ANTH 898: Decolonizing Methodologies
Dr. Angela Stuesse
With a focus on the fundamental connection between critical social theory and qualitative inquiry, in this class students will explore the challenges of decolonization, the promise of participatory methodologies, and the politics, problems, and practice of engaged research.
Fall 2018
ANTH 89: Transforming Our Food System
Dr. Don Nonini
This course focuses on an analytical and ethnographic critique of the transnational corporate food economy, and on its classed, raced and gendered exclusions and oppression of workers and people of color, and explores alternative food practices that embody challenges to its domination.
LTAM 101: Intro to Latin American Studies
Dr. Florence Babb
This course introduces the interdisciplinary field of Latin American Studies. Readings encompass discussion of Mexico and Central America, South America, and the Caribbean, with significant attention to Latin America in the global context. We highlight recent developments in the region and the broader context of the Americas, which include the United States and Canada in North America, and the complex history of relationships throughout the hemisphere. There is an emphasis on histories of difference and inequality that are evident on a notably uneven playing field. We focus on race, class, gender, and sexuality and ask whether legacies of colonialism and inequality are being overcome or persist in the contemporary period of neoliberal development and globalization.
AAAD260: Blacks in Latin America
Dr. Maya J. Berry
We will focus on the historical, cultural, social, and political dimensions of slavery, racial formation, and race relations in Latin America. What impact has nationalist ideologies had on contemporary racial dynamics and the ways in which members of Afro-Latin communities have struggled for full citizenship and social justice? Cuba will be highlighted as a unique case study to explore these dimensions in-depth. The course will conclude by looking at Afro-Latinx experiences in the U.S.
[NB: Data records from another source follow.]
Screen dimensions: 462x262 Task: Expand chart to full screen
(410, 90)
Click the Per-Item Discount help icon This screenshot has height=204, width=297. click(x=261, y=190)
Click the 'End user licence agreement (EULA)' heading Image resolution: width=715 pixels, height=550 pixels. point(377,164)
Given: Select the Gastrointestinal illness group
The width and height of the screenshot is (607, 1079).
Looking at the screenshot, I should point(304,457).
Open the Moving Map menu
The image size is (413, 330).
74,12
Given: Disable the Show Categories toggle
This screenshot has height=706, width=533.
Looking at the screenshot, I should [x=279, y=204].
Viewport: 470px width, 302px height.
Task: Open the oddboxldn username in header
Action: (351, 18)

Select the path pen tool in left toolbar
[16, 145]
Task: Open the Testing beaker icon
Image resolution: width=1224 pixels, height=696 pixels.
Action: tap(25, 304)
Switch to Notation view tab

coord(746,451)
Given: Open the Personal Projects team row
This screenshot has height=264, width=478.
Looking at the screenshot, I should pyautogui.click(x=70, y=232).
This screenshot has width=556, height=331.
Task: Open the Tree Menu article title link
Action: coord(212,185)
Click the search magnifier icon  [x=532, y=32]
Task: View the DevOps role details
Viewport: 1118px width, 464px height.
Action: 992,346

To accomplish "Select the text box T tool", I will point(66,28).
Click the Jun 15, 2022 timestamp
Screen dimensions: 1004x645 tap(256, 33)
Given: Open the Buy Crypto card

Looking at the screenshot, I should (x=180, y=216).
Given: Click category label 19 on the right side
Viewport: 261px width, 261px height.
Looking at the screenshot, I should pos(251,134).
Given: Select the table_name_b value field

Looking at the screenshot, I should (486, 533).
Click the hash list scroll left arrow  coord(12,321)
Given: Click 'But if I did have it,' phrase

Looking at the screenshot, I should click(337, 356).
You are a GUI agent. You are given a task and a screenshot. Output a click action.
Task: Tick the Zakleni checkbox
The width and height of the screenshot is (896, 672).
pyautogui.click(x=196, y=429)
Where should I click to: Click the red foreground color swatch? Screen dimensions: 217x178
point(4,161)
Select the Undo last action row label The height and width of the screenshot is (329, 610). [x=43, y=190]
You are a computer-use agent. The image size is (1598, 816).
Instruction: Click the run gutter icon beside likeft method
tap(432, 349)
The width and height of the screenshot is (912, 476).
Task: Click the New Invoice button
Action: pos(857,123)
ANTH 347: Travel and Tourism
Dr. Florence Babb
This course considers anthropological approaches to travel and tourism in the contemporary world and asks what focusing on travel and tourism can tell us more broadly about cultures and societies. We examine differences of race, class, gender, sexual orientation, and national origin among travelers as well as of those who work in the service industries that accommodate travelers’ needs. We examine ways in which travel destinations are represented and marketed as “exotic” locations, appealing to notions of the desirable, foreign “other.” We ask how the commodification of cultural identities and practices shapes the tourism encounter of tourists and toured. Most fundamentally, we ask how power relations are negotiated and what prospects communities in the global South have for constructing the terms of their engagement with travelers from the global North.
ANTH 427: Race
Dr. Karla Slocum
The objective of this course is for upper level anthropology majors to understand and critically explore different influential arguments and debates about categories of race, how they developed, how they function, and what they mean for individuals’ lived experience. As a starting point, we critically examine anthropologists’ contribution to an understanding of race. Students in the course also explore the implications of race and racial categorizations in the context of science, identity, history, power, economics and social justice. Finally, students explore how different groups of people come to be racially identified and what that identification process means for the way they live their lives.